At the airport’s cargo terminals, dedicated gates have been assigned for fast movement of vehicles into and out of the airport. The airport has also put in place a truck slot management system at its cargo terminals, and cargo operators can pre-book the arrival of trucks at the terminal.
On the air side, the airport has been equipped with “cool dollies”, which are container systems used in air cargo for temperature-sensitive goods. They are primarily used to transport goods from the aircraft to the cargo terminal.
Preparations at Indian airports are in line with those that have been made at global air transport hubs such as the airports at Singapore, Dubai, Doha, and Shenzhen, some of which have already started receiving vaccine shipments.
Turkish ground handling company Çelebi, which operates a cargo terminal at Delhi airport, has created a separate lane for movement of vaccine shipments at the export-import warehouse, and dedicated delivery and acceptance gates for immediate handling. “Customers, both airlines and freight forwarders, are being sensitised to send us their pre-alerts and planning, to enable us to plan and expedite movements accordingly,” Murali Ramachandran, CEO-India, Çelebi Aviation, told The Indian Express.
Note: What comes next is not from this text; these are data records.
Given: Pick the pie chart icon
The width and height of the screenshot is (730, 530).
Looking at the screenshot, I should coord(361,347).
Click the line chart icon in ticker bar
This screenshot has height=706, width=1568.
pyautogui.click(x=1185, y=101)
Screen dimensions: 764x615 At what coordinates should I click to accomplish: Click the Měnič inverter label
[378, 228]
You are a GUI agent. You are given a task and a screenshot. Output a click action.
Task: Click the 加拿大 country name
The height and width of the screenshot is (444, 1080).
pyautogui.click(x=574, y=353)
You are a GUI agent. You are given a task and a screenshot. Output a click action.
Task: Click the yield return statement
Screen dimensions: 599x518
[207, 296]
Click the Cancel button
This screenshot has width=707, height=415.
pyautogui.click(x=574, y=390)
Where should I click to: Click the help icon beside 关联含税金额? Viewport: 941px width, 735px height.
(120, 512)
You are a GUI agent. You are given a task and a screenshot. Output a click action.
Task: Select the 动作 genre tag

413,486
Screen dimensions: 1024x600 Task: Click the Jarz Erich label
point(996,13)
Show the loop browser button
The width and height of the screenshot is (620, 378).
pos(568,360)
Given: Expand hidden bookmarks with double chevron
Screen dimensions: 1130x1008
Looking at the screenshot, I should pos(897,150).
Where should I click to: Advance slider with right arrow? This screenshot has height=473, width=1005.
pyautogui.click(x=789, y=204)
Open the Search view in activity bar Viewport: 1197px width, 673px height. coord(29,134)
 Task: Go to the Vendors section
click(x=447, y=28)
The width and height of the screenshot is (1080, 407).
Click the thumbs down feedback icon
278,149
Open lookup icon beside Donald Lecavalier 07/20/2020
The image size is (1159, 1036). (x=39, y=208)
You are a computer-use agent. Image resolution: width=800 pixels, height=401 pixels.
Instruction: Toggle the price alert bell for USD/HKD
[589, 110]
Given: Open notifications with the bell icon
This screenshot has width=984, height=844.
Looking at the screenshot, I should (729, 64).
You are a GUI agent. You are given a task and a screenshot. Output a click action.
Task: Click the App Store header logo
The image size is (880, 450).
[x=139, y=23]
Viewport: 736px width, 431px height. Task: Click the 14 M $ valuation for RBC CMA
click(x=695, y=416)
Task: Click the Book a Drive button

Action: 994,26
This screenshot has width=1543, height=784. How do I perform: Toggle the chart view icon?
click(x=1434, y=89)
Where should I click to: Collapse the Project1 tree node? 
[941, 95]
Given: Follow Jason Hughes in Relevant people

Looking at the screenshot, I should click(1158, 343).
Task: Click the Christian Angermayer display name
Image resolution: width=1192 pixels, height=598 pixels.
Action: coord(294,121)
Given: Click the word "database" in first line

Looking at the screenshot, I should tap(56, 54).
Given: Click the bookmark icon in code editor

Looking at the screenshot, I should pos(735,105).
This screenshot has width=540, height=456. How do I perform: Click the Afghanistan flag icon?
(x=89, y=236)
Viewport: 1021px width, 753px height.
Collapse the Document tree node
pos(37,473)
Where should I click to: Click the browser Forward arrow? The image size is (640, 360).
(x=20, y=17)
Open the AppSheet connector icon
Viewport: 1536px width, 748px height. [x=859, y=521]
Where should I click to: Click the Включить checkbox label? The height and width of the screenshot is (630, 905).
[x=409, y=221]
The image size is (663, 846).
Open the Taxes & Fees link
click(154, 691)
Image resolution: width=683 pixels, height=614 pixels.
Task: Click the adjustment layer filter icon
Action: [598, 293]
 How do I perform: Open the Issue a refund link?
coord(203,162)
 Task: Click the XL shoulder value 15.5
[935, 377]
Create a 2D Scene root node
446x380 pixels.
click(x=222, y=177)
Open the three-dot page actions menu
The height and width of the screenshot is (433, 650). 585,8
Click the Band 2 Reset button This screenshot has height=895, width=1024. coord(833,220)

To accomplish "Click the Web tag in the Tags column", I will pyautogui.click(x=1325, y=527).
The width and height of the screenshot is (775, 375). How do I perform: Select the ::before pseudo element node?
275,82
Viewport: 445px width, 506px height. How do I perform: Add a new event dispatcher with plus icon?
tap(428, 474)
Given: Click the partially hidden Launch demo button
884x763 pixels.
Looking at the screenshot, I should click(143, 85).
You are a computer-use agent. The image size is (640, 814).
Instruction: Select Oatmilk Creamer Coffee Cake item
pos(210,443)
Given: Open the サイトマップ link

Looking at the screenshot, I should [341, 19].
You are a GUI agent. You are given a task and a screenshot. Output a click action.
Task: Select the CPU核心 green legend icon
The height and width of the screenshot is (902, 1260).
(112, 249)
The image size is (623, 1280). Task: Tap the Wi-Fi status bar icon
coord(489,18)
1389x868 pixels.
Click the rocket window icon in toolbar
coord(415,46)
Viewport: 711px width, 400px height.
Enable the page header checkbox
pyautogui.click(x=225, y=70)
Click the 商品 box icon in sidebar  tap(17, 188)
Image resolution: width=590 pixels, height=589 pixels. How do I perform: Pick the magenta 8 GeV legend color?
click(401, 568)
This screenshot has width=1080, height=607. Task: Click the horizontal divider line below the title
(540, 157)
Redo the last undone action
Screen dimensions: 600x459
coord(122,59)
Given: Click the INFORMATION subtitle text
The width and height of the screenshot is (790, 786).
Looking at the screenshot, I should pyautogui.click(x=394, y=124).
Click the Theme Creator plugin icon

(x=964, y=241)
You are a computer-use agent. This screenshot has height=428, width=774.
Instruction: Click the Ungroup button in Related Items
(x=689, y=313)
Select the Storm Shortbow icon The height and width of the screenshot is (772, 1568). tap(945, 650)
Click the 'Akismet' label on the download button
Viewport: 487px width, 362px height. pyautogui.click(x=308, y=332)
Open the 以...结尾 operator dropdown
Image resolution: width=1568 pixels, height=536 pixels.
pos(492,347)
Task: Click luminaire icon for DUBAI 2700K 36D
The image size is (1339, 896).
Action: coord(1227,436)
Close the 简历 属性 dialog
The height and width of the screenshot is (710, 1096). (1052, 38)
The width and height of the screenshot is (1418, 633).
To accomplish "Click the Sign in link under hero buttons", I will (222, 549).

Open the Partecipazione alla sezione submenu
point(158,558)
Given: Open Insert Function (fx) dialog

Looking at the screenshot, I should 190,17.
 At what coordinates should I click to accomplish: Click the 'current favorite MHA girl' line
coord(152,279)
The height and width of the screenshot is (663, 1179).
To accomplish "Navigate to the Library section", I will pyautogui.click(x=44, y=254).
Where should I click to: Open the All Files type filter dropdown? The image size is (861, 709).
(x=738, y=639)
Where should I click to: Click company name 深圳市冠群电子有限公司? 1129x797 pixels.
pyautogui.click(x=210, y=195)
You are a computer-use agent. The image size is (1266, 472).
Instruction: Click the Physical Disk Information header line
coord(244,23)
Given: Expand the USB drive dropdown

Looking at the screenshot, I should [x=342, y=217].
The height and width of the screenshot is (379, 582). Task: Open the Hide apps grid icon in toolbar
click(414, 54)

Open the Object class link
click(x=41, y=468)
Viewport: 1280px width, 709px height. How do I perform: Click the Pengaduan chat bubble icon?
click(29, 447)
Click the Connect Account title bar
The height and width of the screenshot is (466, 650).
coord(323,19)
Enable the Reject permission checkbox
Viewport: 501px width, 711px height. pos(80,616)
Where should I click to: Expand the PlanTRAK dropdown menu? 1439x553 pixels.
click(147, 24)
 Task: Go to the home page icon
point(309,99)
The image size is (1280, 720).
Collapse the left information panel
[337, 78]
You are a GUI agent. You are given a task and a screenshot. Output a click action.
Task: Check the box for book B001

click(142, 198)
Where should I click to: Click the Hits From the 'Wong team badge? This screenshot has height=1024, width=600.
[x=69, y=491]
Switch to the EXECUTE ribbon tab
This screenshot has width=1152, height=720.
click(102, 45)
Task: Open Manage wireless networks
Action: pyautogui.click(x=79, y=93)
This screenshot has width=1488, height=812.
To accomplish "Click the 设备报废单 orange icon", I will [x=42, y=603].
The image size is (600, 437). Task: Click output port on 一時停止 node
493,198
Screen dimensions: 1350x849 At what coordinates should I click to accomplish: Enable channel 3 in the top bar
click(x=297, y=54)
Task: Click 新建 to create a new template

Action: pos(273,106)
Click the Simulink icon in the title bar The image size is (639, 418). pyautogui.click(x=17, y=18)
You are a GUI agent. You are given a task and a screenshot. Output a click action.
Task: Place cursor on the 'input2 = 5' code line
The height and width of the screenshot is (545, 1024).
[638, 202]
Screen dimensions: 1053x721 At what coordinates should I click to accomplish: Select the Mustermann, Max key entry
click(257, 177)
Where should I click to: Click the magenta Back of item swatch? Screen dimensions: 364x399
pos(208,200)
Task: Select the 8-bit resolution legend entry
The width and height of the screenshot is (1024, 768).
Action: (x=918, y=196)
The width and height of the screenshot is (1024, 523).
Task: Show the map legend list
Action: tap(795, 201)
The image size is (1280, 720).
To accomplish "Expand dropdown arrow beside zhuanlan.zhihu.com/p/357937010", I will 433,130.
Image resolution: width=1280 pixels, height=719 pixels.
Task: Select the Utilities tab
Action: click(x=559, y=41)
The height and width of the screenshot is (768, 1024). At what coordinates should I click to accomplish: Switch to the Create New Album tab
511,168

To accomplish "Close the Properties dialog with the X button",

Airport and cargo operators are also making preparations for ad hoc freight arrivals.
“Çelebi is working closely with existing airline operators to understand their specific requirements, and attracting a large number of non-scheduled operators to bring in ad hoc freighters with Covid-19 vaccine in the near future,” Ramachandran said.
A spokesperson for Mumbai’s Chhatrapati Shivaji Maharaj International Airport said the airport will offer flexible slot management for ad hoc charter operations. Mumbai is the country’s largest airport gateway for pharmaceutical export-import movement.
“The existing infrastructure at CSMIA enables the airport to offer a continuous temperature controlled movement and processing of pharma goods through the airport — an element that would be vital for the storage and transportation of the Covid-19 vaccine,” the spokesperson said.
Cold chain infrastructure is being upgraded at smaller airports too. “If the vaccines are coming from abroad, they’ll mainly come to international airports from where they will be redistributed to other smaller places, state capitals, etc. Whatever cold chain infrastructure is there, we are upgrading it,” AAI chairman Arvind Singh said.
Hyderabad airport will be key for the distribution of the Russian Sputnik V vaccine, which is being produced in India by Hyderabad-based Dr Reddy’s Laboratories. This airport too processes a large volume of India’s pharmaceutical cargo given its proximity to several manufacturing facilities. The airport has a dedicated Pharma Zone with temperature-controlled facilities for cargo that requires temperatures from minus 20 degrees Celsius to 25 degrees Celsius.
The airport has also ensured that ramp exposure time of the cargo is minimised, with the freighter parking stands located just 50 metres away from the terminal.
Airlines — both global and Indian — are also gearing up to transport the vaccines. SpiceJet has tied up with Hyderabad airport and logistics companies Om Logistics and Snowman Logistics, for end-to-end transportation of vaccines. Globally, cargo units of airlines including Singapore Airlines and Emirates have already begun transporting Covid-19 vaccines. On December 20, Singapore Airlines delivered the first shipment of the Pfizer-BioNTech vaccine to Singapore on board one of its Boeing 747-400 freighters.
Stakeholders have, however, flagged some potential issues that will need to be resolved before the vaccination drive in India begins. Çelebi’s Ramachandran, for example, pointed to the need for uniform government guidelines on the vaccine; immediate green-channel export-import Customs clearances for vaccines; and permissions to land at short notice for ad hoc freighter operators.